I am willing to share my Excel spreadsheet formulas if anyone lets me know that is their wish.
I'd very much like to have those spreadsheet formulas. (I might also need some instructions on how to use spreadsheets in the first place.)
That's exactly right.
By freeing up more capital, with no change in
U.S. investment opportunities, it simply made more American capital available for overseas investments. And this "freed-up" American capital was invested in foreign production facilities--competing directly with
American production facilities.
The result was a REDUCTION in U.S. investment opportunities, because foreign production crowded out American production in the U.S. marketplace. Production demand creates investment opportunities, and reducing demand reduces investment opportunities. The increased presence of foreign imports in the U.S. marketplace reduces demand for American products. This, in turn, reduces American investment demand--reducing investment opportunities--and reducing capital investment in the U.S.

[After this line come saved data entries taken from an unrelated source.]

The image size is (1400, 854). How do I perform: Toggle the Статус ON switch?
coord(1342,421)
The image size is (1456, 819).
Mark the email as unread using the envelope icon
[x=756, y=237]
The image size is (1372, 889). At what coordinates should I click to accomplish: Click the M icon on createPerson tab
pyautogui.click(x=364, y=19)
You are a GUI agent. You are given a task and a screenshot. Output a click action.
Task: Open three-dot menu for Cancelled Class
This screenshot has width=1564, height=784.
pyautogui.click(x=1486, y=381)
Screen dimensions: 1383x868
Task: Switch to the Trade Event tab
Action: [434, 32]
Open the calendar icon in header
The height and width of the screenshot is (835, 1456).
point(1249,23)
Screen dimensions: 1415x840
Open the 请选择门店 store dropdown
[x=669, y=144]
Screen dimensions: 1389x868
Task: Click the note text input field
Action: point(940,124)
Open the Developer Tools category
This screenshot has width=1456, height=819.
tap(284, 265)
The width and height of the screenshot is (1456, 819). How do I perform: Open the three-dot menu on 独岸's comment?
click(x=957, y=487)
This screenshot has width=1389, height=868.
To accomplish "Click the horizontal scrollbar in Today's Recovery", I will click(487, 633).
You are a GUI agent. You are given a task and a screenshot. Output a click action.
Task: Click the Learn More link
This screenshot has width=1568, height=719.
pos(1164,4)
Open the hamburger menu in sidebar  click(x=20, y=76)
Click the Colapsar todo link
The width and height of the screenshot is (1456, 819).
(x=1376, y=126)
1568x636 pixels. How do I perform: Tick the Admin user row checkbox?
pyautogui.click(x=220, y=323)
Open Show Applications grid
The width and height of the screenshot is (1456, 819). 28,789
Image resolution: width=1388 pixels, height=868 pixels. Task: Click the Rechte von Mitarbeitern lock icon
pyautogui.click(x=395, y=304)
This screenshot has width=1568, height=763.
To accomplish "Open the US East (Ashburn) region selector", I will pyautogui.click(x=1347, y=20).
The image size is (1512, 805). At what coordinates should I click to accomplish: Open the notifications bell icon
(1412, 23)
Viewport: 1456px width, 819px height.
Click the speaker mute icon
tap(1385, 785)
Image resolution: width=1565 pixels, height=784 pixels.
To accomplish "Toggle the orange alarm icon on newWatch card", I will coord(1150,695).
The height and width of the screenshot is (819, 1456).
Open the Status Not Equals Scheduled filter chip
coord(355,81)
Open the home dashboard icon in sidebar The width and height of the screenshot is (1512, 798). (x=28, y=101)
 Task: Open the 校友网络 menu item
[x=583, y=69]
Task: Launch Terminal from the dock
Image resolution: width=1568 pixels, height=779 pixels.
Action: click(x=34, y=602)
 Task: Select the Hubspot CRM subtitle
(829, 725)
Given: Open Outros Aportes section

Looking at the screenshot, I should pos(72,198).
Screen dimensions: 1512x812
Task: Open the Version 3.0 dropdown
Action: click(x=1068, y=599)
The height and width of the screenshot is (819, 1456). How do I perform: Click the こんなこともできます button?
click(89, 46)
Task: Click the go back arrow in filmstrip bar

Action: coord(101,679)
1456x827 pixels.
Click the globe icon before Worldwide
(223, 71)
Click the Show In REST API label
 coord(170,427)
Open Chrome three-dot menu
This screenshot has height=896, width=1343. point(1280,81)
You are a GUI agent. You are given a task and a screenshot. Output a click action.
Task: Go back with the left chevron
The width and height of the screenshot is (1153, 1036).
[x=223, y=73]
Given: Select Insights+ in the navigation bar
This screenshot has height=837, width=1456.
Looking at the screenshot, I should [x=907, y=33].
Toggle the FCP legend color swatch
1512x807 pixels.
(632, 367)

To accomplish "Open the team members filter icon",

Bush's tax cuts were completely counterproductive. The "freeing up" of American capital REDUCED capital investment in American production, by strengthening foreign competitors and increasing their market share of the US consumer market.
This is what I've referred to as excess capital, or capital in excess of investment opportunies. The result is counter-productive capital investment--because it reduces American investment opportunities.
The tax cuts were supposed to increase capital investment in US production. The exact opposite occurred. Bush's tax cuts actually reduced the very investment they were supposed to encourage. Instead of encouraging American capital inflow into American production, they encouraged outflow of American capital to foreign competitors.
In this case, INCREASING taxes on investors may have been more beneficial. It would have reduced capital available for foreign investment--reducing competition from foreign-located production--reducing foreign share of the US consumer market--thus increasing demand for American production. This would have increased American investment demand and opportunities, resulting in MORE investment.
The counterproductiveness of Bush's tax cuts is not just my own opinion. Nor is it only the opinion of Keynesians, liberals, populists, or Demand-Side advocates.
It's also the opinion of many considered "Right-of-center" politically, such as Pat Buchanan. This opinion is also shared by historical Supply-Side proponents--such as former Reagan Treasury undersecretary, Paul Craig Roberts, author of the book "The Supply Side Revolution."
Roberts' commentary is particularly noteworthy in this respect. He maintains that Bush's tax cuts made no economic sense, even from a Supply-Side point of view. Economic conditions preceeding the Bush tax cuts had no supply-side justification whatsoever.
Here's a quote from Roberts' Feb. 2, 2006 column, disavowing Bush's tax cuts:
"
The George W. Bush regime was faced with no stagflation and no worsening trade-offs between employment and inflation. The Bush administration did not use changes in the marginal rate of taxation to correct a mistaken policy mix or an oversight in economic policy. Moreover, global labor arbitrage is causing American jobs to be outsourced abroad. As Americans are experiencing declining opportunities to work, the response of labor supply to better incentives is small. Similarly, US companies are locating their investments in plant and equipment abroad. The substitution of foreign for American labor and the relocation abroad of US plant and equipment prevent reductions in marginal tax rates from having any appreciable effect on aggregate supply in the US.
I am not a partisan of Dubya’s tax cuts. Income distribution is a legitimate issue. This is especially the case when offshore production and jobs outsourcing are destroying the American middle class.
Just as Dubya hides behind "freedom and democracy" to wage wars of naked aggression, he hides behind supply-side economics in order to reward his cronies. There seems to be no American value or legitimate principle that the Bush regime is incapable of despoiling."
www.vdare.com/roberts/060227_economics.htmThe point Roberts makes is that Bush's tax cuts were simply rewards to his rich cronies and campaign contributors. They had nothing to do with any economic theory, principal, or doctrine.
They can only be described as "Greedonomics," or maybe
as Bush's "No-Rich-Person-Left-Behind" economic policy.